Dataset items:

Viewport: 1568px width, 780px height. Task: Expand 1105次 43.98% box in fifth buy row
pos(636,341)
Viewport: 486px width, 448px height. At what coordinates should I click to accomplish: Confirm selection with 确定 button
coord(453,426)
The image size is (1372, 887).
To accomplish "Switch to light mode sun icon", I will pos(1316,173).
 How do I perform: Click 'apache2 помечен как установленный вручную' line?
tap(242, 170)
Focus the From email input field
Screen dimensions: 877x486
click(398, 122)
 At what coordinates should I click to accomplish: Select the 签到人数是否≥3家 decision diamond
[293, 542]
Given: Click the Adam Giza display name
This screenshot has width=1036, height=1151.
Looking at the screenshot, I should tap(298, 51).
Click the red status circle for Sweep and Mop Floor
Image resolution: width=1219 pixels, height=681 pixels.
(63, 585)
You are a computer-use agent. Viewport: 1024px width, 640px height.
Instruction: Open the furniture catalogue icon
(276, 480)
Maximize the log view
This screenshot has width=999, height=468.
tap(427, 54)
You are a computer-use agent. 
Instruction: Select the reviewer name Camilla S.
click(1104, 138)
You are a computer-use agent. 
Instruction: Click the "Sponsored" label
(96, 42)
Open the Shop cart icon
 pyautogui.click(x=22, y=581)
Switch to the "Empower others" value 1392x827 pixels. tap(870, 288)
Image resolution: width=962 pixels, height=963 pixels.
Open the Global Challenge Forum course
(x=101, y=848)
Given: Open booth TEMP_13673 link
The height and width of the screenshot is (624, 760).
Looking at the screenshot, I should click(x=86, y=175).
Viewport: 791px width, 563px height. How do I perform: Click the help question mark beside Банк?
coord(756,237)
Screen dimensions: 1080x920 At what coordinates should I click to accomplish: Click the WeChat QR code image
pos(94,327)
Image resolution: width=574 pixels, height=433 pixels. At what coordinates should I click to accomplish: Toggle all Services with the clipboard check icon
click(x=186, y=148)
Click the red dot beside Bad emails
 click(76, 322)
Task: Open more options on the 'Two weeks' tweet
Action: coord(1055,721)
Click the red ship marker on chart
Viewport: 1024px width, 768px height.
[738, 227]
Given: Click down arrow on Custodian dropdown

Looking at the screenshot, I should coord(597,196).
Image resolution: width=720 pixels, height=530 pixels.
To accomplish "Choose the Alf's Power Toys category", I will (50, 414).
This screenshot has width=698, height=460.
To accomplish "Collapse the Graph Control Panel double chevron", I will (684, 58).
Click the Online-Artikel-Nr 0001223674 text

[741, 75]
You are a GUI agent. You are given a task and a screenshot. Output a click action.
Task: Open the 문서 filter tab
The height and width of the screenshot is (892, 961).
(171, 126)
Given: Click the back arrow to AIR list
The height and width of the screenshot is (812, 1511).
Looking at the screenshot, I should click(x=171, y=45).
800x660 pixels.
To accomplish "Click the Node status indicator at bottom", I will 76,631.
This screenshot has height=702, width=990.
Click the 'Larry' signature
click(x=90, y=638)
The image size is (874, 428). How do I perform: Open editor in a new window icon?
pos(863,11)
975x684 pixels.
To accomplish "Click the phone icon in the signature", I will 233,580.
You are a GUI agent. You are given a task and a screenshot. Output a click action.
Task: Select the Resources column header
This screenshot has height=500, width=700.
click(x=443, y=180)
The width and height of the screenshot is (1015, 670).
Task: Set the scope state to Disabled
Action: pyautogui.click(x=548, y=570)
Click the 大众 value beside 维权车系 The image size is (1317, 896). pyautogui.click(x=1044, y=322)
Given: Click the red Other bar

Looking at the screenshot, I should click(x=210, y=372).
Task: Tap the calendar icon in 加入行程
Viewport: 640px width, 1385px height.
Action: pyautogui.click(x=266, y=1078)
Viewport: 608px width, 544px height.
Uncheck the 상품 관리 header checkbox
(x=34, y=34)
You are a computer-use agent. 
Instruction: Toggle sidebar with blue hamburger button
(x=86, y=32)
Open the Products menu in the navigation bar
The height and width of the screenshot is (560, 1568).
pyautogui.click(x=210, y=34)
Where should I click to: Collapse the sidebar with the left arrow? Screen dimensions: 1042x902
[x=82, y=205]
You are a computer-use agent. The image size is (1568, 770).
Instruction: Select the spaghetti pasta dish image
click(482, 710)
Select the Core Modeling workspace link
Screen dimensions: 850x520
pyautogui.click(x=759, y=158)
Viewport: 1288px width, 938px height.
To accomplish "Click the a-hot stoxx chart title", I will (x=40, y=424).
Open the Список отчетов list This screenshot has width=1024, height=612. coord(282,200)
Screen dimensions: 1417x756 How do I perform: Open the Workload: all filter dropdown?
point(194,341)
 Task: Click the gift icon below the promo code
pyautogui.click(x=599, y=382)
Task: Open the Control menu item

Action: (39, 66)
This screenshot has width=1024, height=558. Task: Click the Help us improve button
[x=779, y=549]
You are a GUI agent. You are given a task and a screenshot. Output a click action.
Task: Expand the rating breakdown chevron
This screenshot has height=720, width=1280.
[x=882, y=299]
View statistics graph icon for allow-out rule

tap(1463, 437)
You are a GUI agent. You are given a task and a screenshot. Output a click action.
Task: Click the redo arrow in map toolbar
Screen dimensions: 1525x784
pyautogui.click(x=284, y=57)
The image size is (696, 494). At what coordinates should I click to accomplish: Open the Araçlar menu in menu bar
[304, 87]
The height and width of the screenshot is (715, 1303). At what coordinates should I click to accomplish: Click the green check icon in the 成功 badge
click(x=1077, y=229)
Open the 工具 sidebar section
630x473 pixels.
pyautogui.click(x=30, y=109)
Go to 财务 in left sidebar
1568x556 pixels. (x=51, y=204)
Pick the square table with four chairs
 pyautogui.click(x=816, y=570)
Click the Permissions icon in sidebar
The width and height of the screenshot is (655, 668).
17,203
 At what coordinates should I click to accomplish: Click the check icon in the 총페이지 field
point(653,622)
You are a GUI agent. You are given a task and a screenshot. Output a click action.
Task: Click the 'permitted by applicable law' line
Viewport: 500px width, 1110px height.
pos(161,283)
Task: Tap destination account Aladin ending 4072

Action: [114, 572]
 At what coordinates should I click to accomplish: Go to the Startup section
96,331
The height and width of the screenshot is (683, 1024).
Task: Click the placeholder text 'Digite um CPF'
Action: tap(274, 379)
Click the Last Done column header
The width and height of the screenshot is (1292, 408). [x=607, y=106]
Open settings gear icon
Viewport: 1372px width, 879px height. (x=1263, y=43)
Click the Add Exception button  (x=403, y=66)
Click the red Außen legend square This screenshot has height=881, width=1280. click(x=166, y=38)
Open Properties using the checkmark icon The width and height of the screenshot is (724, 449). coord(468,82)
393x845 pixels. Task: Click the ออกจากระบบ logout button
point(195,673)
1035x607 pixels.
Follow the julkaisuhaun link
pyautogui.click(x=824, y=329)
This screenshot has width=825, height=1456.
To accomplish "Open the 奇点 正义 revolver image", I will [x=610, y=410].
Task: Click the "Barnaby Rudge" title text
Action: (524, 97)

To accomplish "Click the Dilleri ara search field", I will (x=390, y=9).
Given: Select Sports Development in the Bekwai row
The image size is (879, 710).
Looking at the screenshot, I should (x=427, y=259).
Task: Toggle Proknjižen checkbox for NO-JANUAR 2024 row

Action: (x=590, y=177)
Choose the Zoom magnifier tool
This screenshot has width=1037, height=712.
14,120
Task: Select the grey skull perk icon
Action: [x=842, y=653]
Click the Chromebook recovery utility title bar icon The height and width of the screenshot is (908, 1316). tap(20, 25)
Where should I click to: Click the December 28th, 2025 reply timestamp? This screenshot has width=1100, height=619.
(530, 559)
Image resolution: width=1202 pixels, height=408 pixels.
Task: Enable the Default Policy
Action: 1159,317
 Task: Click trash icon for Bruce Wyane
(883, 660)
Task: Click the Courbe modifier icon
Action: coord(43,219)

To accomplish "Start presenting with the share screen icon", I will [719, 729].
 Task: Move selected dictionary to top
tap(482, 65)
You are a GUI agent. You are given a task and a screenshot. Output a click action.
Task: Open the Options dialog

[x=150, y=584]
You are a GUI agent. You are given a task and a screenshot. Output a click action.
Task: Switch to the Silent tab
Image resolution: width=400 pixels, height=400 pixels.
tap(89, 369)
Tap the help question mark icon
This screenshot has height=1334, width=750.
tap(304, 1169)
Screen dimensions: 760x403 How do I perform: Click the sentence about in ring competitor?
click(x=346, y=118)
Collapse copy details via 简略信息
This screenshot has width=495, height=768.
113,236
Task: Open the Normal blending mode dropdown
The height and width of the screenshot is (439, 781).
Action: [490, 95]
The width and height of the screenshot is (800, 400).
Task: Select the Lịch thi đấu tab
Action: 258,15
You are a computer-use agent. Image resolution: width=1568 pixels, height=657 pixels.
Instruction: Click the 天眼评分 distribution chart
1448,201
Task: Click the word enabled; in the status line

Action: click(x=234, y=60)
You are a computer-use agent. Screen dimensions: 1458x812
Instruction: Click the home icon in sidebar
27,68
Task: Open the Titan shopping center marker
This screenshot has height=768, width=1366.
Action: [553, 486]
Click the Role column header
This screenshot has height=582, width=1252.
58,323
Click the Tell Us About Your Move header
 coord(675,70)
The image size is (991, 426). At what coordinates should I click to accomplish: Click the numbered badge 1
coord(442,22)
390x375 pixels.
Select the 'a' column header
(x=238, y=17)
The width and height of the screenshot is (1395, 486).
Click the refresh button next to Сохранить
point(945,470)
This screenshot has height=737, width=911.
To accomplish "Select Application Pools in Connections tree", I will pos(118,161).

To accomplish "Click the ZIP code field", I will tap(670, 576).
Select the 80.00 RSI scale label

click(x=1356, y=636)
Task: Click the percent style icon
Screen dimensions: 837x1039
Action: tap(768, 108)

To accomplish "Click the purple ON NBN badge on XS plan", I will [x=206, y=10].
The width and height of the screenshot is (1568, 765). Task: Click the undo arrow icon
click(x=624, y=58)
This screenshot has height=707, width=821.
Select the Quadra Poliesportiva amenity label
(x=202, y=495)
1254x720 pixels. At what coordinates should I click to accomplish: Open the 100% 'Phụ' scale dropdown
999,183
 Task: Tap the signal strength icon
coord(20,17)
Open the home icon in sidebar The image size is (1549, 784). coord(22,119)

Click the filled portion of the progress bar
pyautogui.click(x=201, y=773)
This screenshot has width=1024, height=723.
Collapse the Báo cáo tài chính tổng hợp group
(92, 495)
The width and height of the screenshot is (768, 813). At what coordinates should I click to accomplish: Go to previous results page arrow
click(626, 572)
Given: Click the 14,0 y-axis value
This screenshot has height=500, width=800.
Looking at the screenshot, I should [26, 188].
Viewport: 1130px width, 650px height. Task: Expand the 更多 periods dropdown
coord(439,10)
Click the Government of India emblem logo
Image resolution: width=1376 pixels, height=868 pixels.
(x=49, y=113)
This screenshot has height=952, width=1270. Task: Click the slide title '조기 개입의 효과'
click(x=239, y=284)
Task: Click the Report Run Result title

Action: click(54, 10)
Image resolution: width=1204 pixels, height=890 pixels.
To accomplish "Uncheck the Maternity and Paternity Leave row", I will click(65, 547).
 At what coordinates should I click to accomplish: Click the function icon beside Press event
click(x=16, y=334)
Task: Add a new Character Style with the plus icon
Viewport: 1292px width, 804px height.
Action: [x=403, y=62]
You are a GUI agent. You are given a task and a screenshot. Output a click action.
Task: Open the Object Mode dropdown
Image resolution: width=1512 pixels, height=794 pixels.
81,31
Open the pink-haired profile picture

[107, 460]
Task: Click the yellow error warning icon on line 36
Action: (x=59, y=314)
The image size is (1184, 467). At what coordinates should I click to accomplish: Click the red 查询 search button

TASK PROMPT ▸ Your answer must be the lines above from the one containing "The width and height of the screenshot is (1568, 765)." to the one containing "Given: Click the 14,0 y-axis value", both included, restated word for word.

RESULT OF THIS TASK ▸
The width and height of the screenshot is (1568, 765). Task: Click the undo arrow icon
click(x=624, y=58)
This screenshot has height=707, width=821.
Select the Quadra Poliesportiva amenity label
(x=202, y=495)
1254x720 pixels. At what coordinates should I click to accomplish: Open the 100% 'Phụ' scale dropdown
999,183
 Task: Tap the signal strength icon
coord(20,17)
Open the home icon in sidebar The image size is (1549, 784). coord(22,119)

Click the filled portion of the progress bar
pyautogui.click(x=201, y=773)
This screenshot has width=1024, height=723.
Collapse the Báo cáo tài chính tổng hợp group
(92, 495)
The width and height of the screenshot is (768, 813). At what coordinates should I click to accomplish: Go to previous results page arrow
click(626, 572)
Given: Click the 14,0 y-axis value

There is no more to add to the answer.